WORK INSTRUCTION: Please retype the entries below exactly as they are written.

TASK INPUT:
Start of Block

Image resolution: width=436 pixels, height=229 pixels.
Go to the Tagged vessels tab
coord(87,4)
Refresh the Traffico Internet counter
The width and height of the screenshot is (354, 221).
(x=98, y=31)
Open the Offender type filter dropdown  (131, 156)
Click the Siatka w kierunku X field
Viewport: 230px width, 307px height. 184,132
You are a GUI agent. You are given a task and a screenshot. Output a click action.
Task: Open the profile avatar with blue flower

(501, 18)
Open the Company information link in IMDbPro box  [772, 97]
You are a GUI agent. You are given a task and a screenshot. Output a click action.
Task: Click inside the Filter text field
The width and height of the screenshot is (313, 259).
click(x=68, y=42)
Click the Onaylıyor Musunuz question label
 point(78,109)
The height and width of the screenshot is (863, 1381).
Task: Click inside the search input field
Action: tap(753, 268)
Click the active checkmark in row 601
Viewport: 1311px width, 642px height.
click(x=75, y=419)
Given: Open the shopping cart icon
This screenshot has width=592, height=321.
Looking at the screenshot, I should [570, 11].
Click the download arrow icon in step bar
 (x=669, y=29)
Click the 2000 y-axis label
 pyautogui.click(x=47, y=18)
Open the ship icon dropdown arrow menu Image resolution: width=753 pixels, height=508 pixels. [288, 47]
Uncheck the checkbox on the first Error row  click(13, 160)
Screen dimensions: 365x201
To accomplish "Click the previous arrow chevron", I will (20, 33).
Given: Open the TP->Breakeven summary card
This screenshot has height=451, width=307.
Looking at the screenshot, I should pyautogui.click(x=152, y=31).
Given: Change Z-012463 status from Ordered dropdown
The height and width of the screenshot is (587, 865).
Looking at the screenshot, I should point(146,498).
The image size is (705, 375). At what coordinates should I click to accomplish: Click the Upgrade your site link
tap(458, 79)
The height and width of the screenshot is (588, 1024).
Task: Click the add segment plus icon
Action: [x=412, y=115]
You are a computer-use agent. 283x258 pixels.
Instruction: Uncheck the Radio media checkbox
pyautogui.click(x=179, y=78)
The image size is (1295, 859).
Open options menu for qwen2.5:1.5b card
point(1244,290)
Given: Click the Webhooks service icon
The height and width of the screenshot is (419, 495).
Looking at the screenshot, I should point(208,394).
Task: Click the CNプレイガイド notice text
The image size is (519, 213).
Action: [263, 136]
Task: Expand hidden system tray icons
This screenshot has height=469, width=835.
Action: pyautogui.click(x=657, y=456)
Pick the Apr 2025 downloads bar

End of Block

RESPONSE BOX:
Image resolution: width=436 pixels, height=229 pixels.
Go to the Tagged vessels tab
coord(87,4)
Refresh the Traffico Internet counter
The width and height of the screenshot is (354, 221).
(x=98, y=31)
Open the Offender type filter dropdown  (131, 156)
Click the Siatka w kierunku X field
Viewport: 230px width, 307px height. 184,132
You are a GUI agent. You are given a task and a screenshot. Output a click action.
Task: Open the profile avatar with blue flower

(501, 18)
Open the Company information link in IMDbPro box  [772, 97]
You are a GUI agent. You are given a task and a screenshot. Output a click action.
Task: Click inside the Filter text field
The width and height of the screenshot is (313, 259).
click(x=68, y=42)
Click the Onaylıyor Musunuz question label
 point(78,109)
The height and width of the screenshot is (863, 1381).
Task: Click inside the search input field
Action: tap(753, 268)
Click the active checkmark in row 601
Viewport: 1311px width, 642px height.
click(x=75, y=419)
Given: Open the shopping cart icon
This screenshot has width=592, height=321.
Looking at the screenshot, I should [570, 11].
Click the download arrow icon in step bar
 (x=669, y=29)
Click the 2000 y-axis label
 pyautogui.click(x=47, y=18)
Open the ship icon dropdown arrow menu Image resolution: width=753 pixels, height=508 pixels. [288, 47]
Uncheck the checkbox on the first Error row  click(13, 160)
Screen dimensions: 365x201
To accomplish "Click the previous arrow chevron", I will (20, 33).
Given: Open the TP->Breakeven summary card
This screenshot has height=451, width=307.
Looking at the screenshot, I should pyautogui.click(x=152, y=31).
Given: Change Z-012463 status from Ordered dropdown
The height and width of the screenshot is (587, 865).
Looking at the screenshot, I should point(146,498).
The image size is (705, 375). At what coordinates should I click to accomplish: Click the Upgrade your site link
tap(458, 79)
The height and width of the screenshot is (588, 1024).
Task: Click the add segment plus icon
Action: [x=412, y=115]
You are a computer-use agent. 283x258 pixels.
Instruction: Uncheck the Radio media checkbox
pyautogui.click(x=179, y=78)
The image size is (1295, 859).
Open options menu for qwen2.5:1.5b card
point(1244,290)
Given: Click the Webhooks service icon
The height and width of the screenshot is (419, 495).
Looking at the screenshot, I should point(208,394).
Task: Click the CNプレイガイド notice text
The image size is (519, 213).
Action: [263, 136]
Task: Expand hidden system tray icons
This screenshot has height=469, width=835.
Action: pyautogui.click(x=657, y=456)
Pick the Apr 2025 downloads bar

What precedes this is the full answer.